Posted on March 11, 2012

“Members of the Manchester Camerata perform on their feet, not sitting. Under their brilliant new director, they are marking out a distinctive role in Britain’s musical life.”  

Richard Jones reviews Manchester Camerata’s Portrait on an Hungarian: Part 2 concert in January and previews Portrait of Faith (4 April), and the Music Directorship of Gábor Takács-Nagy for the Tablet.

Gabor Takacs-Nagy and the Manchester Camerata“If anyone needed prodding towards the idea of music as worship, Manchester Camerata has labelled its Holy Week concert this year “Portrait of Faith”.

It includes two overtly religious Bach cantatas, an anonymous epitaph for a young woman in Beethoven’s ‘Elegischer gesang’, and two textless orchestral works by John Tavener (Eternal memory) and Arvo Part (Summa).”

“The man behind the programming, is its new music director Gábor Takács-Nagy, whom I meet after an exhilerating concert in Manchester’s elegant Bridgewater Hall. There is great pride in the 40 year old orchestra’s reputation.

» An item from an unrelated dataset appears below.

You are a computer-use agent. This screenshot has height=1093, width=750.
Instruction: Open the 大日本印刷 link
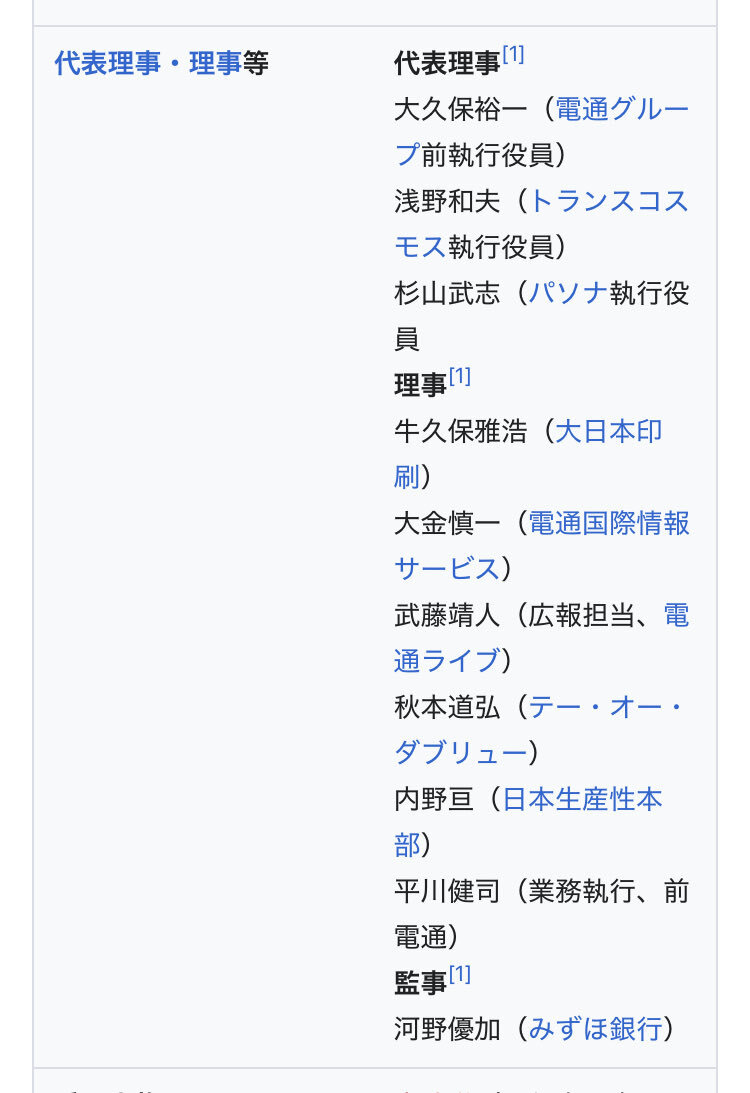pyautogui.click(x=608, y=432)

The people around the maestro tell me to think of Camerata not as Manchester’s third orchestra, but as one of the city’s three. the Hallé and the BBC Philharmonic are bigger, but, as I discover, Camerata is lithe, versatile and intimate, an expanded quartet rather than a reduced symphony orchestra, just as the founding violinist of the Takács String Quartet would like it.”

“I am not a religious man”, says Takács-Nagy, “but music to me is spiritual”. I ask him what he means, and he cites the previous night’s fiery, volatile performance of Haydn’s last symphony. “In Haydn I notice we have some problems with synchoronicity, but the players are open to it and they adjust. I live dangerously. this is how the Takács Quartet played – improvising the concert.”

“We had accidents, but there was always this dilemma: on theone hand we want perfection, but, on the other, sponineity. This is what I mean. It’s about living the moment. Yesterday it was not totally perfect but it was spiritual.”

He describes the “Portrait” concerts – there are portraits also of Love, War and “And Englishman” – as basically a marketing concept. He tries to capture the spiritual in all music, clearly not just in those programmes which have a religious provenance. He loves the feeling that he is shaping a living entity in the music.

He conducts without the baton, moulding as it were the clay of sound between his fingers. I ask him whether he conducts every orchestra this way. “I never use a baton,” he replies, “but this is not from choice. It is because of an injury to my arm and thumb. This is why I had to leave the Quartet. I could no longer hold a bow and I cannot hold a stick.”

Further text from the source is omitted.